Mi suegra se quedó muy triste cuando murió mi suegro, ésa es la verdad. Llevaban varios años separados pero seguían queriéndose mucho. Comían juntos todos los días, aunque mi suegra había vuelto a casarse. Al segundo marido no le gustaban esas confianzas. En realidad no le gustaba nada mi suegro, por eso comía siempre fuera de casa, para no encontrárselo. Y también por eso, cuando mi suegro murió, no le sirvió a mi suegra de consuelo. Ni siquiera en el entierro supo qué hacer. Mi suegra seguía el féretro llorando, del brazo de su hijo. Y el segundo marido venía conmigo detrás. Cuando los enterradores hundieron la caja en la fosa y tiraron de las sogas, ella se arrodilló en el suelo gritando: ¿Qué te he hecho yo? ¡Dios mío! ¡Dios mío! ¿Qué es lo que te hemos hecho? Su marido intentó levantarla cogiéndola de los hombros pero ella no consintió. Sólo su hijo pudo arrancarla de allí.

El rechazado se acercó a mí. ¡Uno de nosotros dos será el siguiente!, me susurró al oído, mirando alejarse al hijo y a la madre. Cómo se abrazaban. Cómo lloraban. Me dejó con un ¿qué? colgando de los labios y se fue, después de arrojar a la fosa un ramo de claveles.

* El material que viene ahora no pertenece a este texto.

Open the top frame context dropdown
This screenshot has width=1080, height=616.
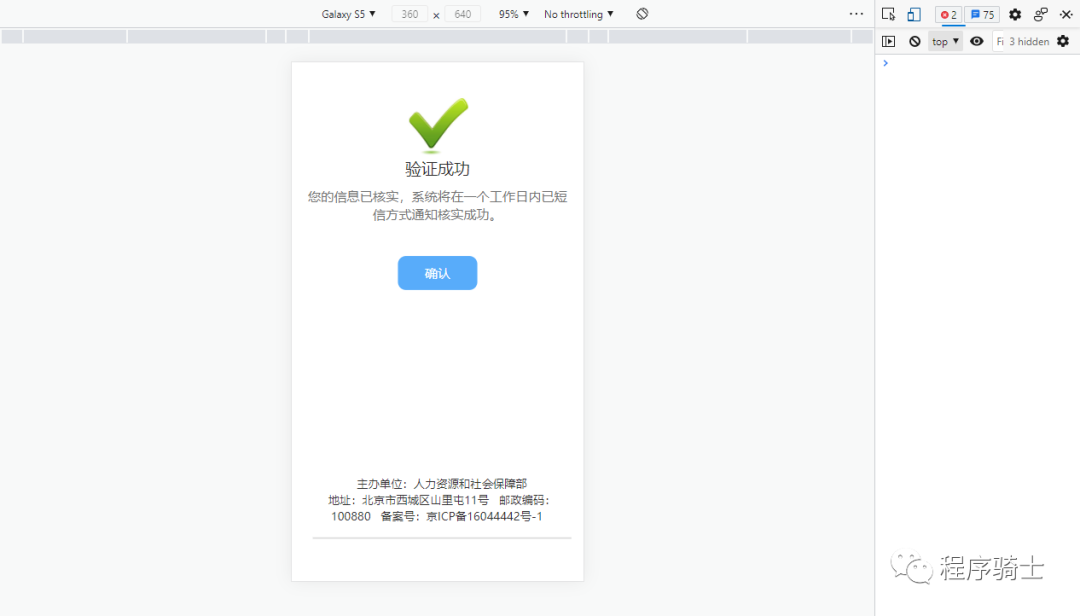click(944, 41)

Yo me quedé sola sin saber qué hacer. Sin saber adónde mirar, el sonido de la tierra golpeando el ataúd me asustaba. No sabía si quedarme hasta que lo cubrieran del todo, o marcharme. Fue mi prima quien me rescató del desconcierto. Me tomó del brazo y me dijo: ¡Vamos!

Mientras caminábamos hacia la salida, donde mi suegra y mi marido recibían las condolencias de una vecina, demasiado efusivas por cierto, mi prima me advirtió: ¡Hay que decir a todo el mundo que ha sido un ataque al corazón!